Description of Business
Establishments primarily engaged in the retail sale of new automobiles or new and used automobiles. These establishments frequently maintain repair departments and carry stocks of replacement parts, tires, batteries, and automotive accessories.
General Industry Information
Operations of auto dealerships vary, depending on whether the vehicles for sale are new or used. Large mega-dealers and auto malls are the most common format for sales of new vehicles. At one point, retail establishments that focused on new cars carried an individual line of cars. Recent consolidation at the manufacturing level has resulted in shared marketing efforts, where larger lots are selling several lines of vehicles. Large, well financed dealerships are accounting for a larger share of the new vehicle retail market.
Used-car dealerships do not typically have the relationship with manufacturers that the new car dealerships have. Instead, their inventories are largely obtained from commercial businesses that trade vehicles as a part of operations. Retired fleets of rental cars, trade-ins from customers, and auction purchases of repossessed vehicles are the most common methods of obtaining inventory.
A large segment of the auto dealership industry is dedicated to vehicle financing. Larger dealerships may have in-house financing departments, while others refer clients to loan brokers who specialize in vehicle lending.
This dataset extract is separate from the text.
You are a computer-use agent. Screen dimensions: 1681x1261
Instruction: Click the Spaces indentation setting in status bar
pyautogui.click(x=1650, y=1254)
Low borrowing (interest) rates are a strong positive for this industry.
At the same time, manufacturer’s rates on wholesale vehicles impact the retail auto businesses. Examples of this cause and effect are the employee discounts offered to customers during 2005. As a result of this massive discount program by manufacturers, new vehicle purchases increased, causing a sharp increase in used vehicle inventories, since many customers sold their former cars or engaged in trade-ins.
There are several key leaders in the auto dealership business. AutoNation is the largest in the U.S. Formerly known as Republic Industries, the firm owns about 350 new vehicle sales franchises in more than 15 states and offers no-haggle sales policies and online sales. United Auto Group Inc. and Sonic Automotive Inc. are also large dealership franchises.
Location is important to auto dealership businesses. Good visibility, site capacity (in terms of vehicle parking spaces), and local demographics are items to consider. Many dealerships have become burdened with competition retailing the same manufacturing line in the immediate region. Proximity to direct product competitors is a problem for many businesses. However, being close to auto dealerships selling other vehicle lines can be a definite positive, as the wide variety tends to attract more auto customers in an area.
Red Flags and Risks
Firstly, diligent buyers should consider franchise agreements. Problems of economic cannibalization can occur if similar dealerships are located too close to each other. Buyers should review their franchise agreements to see if their sales area is protected. Franchise terms should be reviewed for expiration and any fees. Buyers can gage the reputation of an auto dealership using several methods. The level of repeat or referral business is arguably the best indicator of customer service and reputation. Historical sales made by sales personnel can be tracked to identify high productivity employees, taking into account complaints and problems tied to their sales. Sale of inventory can be a complicated issue during acquisitions. Buyers should be cautious of the inventory valuation methods utilized by auto dealerships. Rather than relying on the FIFO, LIFO, or weighted average cost of goods sold methods for determining value, buyers should consider the fair market value of the inventory as a whole. Dealerships that offer in-house financing may understate the likelihood of payment defaults. “Bad Debt” from customers is not an issue for companies who outsource vehicle loans to a separate financing entity.